Tallitsch provides his band with a number of strong vehicles, not only for his rich, blues-drenched, sax but also making sure to give everyone a chance to shine. Listen to how Brendler and Royston drive “Refuge“, their acceleration pulling the sax and pain with them. As is his won’t, the leader does not overplay. He tends to caress melodies instead of roaring through. The group’s take on John Lennon’s “Because” starts slowly and sweetly, building during the saxophone solo and hitting its stride during Davis’s strong solo. The bass counterpoint is also quite nice. Charrette shows up on the other 2 “covers”, “Gold Dust Woman” (by Stevie Nicks) and “Thank You“, one of the few slow tunes on “Led Zeppelin II” (composed by Robert Plant and Jimmy Page). The folky quality of the original version can be felt on the latter track; with the addition of the organ, one hears the influence of The Band. The tenor solo near the close of the tune hews closely to the melody and one can hear the gratitude from the lyrics.
Several of the cuts are really barn-burners. Beside the CD opener, “Alternate Side” fires on all cylinders without overheating. Tallitsch really digs into his solo, romping atop the active cymbal work and the fast-paced “walking” bass lines. A big dollop of funk is the basis for “Rust Belt” – Brendler’s thick foundation and Royston’s snappy snare work set the tone with the leader and pianist playing with great delight. Turn it up and watch the speakers shake. More of that Coltrane/McCoy Tyner power enlivens “Oblivion“, the tension created by the rhythm section is thick but enjoyable.

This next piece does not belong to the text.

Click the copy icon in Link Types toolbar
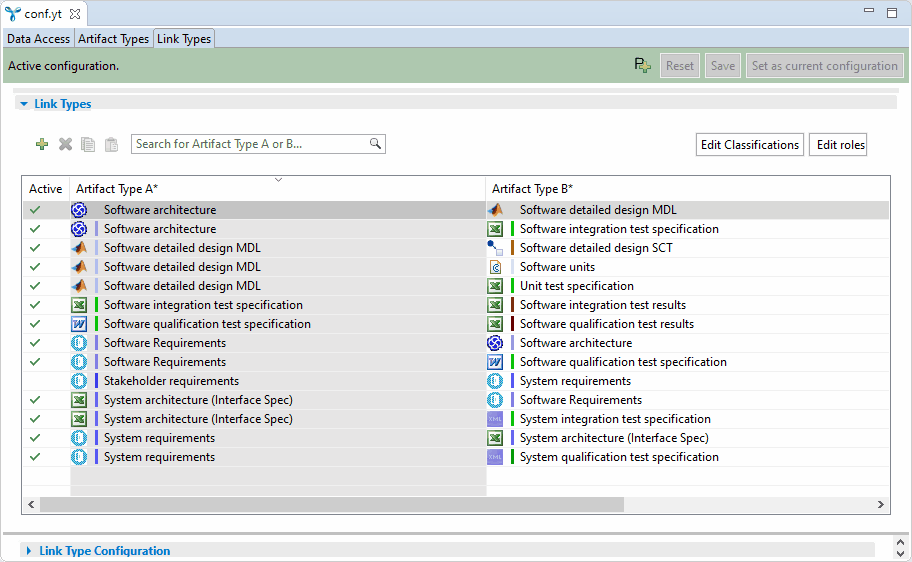[x=88, y=144]
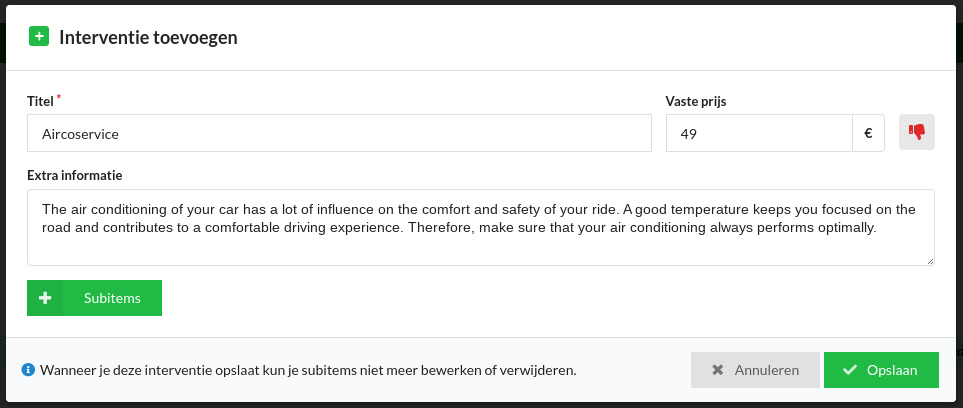The width and height of the screenshot is (963, 408).
Task: Cancel the dialog with Annuleren
Action: (x=755, y=370)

The soulful sounds of the title track serve as a good reminder that the best music is about melody, rhythm, intelligent interplay, and emotion. Jon Davis’s splendid solo on “Gratitude” has so much soul as does the excellent bass work of Peter Brendler; when Tom Tallitsch enters, he plays with such ecstasy goosed on by the impeccable playing of Rudy Royston. This music sounds so good – engineer Nick O’Toole has such a knack for capturing rhythm sections while not ignoring the front line – and it feels quite good as well. With “Gratitude“, Tom Tallitsch has, arguably, created the best recording of his career. Keep them coming!